Eaters of the Dead: The Manuscript of Ibn Fadlan Relating His Experiences with the Northmen in AD 922 (later republished as The 13th Warrior to correspond with the film adaptation of the novel) is a 1976 novel by Michael Crichton. The story is about a 10th-century Muslim Arab who travels with a group of Vikings to their settlement.

Crichton explains in an appendix that the book was based on two sources. The first three chapters are a retelling of Ahmad ibn Fadlan's personal account of his actual journey north and his experiences with and observations of Vikings (probably from Sweden). The remainder is based upon the story of Beowulf.
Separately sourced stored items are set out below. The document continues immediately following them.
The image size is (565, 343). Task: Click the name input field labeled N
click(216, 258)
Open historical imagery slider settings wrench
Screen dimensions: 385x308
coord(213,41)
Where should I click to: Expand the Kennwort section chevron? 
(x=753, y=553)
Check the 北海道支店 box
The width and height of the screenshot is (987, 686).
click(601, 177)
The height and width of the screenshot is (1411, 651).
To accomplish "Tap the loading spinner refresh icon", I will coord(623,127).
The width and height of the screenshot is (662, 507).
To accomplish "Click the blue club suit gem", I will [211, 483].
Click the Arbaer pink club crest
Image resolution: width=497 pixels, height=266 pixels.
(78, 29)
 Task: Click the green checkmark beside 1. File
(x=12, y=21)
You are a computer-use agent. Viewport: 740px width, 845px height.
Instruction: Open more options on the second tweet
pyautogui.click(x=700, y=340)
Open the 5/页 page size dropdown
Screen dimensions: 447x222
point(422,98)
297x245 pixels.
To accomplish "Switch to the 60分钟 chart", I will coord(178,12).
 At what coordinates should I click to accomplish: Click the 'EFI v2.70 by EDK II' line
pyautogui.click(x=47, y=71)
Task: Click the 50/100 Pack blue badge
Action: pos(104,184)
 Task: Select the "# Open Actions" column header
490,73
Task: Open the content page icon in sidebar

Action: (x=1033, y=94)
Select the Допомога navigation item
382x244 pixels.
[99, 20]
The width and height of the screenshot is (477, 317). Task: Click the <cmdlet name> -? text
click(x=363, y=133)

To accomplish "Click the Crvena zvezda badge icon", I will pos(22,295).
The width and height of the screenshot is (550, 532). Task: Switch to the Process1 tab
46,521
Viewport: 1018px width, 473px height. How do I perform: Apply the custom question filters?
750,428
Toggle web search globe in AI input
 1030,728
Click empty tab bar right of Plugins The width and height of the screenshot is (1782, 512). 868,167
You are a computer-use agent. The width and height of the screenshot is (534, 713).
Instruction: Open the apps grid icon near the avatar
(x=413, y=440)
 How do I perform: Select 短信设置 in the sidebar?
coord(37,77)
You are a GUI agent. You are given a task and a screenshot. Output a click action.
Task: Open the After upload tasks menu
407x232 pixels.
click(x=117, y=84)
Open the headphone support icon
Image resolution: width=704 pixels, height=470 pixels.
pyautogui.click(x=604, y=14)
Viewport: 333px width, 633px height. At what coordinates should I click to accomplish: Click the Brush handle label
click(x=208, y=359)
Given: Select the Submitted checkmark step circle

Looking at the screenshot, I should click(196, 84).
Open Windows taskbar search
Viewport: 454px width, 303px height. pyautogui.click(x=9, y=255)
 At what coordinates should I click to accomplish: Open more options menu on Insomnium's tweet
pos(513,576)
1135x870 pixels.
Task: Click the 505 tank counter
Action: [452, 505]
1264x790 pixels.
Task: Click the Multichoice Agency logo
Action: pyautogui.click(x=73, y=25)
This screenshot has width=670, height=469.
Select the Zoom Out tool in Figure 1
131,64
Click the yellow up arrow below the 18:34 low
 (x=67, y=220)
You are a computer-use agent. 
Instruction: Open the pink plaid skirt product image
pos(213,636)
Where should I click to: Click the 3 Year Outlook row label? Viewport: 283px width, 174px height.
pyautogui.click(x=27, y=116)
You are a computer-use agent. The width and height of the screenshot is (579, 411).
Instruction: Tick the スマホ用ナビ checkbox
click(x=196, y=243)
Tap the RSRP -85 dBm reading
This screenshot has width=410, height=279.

The novel is set in the 10th century. The Caliph of Baghdad, Al-Muqtadir, sends his ambassador, Ahmad ibn Fadlan, to the king of the Volga Bulgars. He never arrives but is instead conscripted by a group of Vikings to take part in a hero's quest to the north. Ahmad ibn Fadlan is taken along as the thirteenth member of their group to comply with a soothsayer's requirement for success. There they battle with the 'mist-monsters', or 'wendol', a tribe of vicious savages (suggested by the narrator to have been possibly relict Neanderthals) who go to battle wearing bear skins.

Eaters of the Dead is narrated as a scientific commentary on an old manuscript. The narrator describes how the story told is a composite of extant commentaries and translations of the works of the original story teller. There are several references during the narration to a possible change or mistranslation of the original story by later copiers. The story is told by several different voices: the editor/narrator, the translators of the script and the original author, ibn Fadlan, as well as his descriptions of stories told by others. A sense of authenticity is supported by occasional explanatory footnotes with references to a mixture of factual and fictitious sources.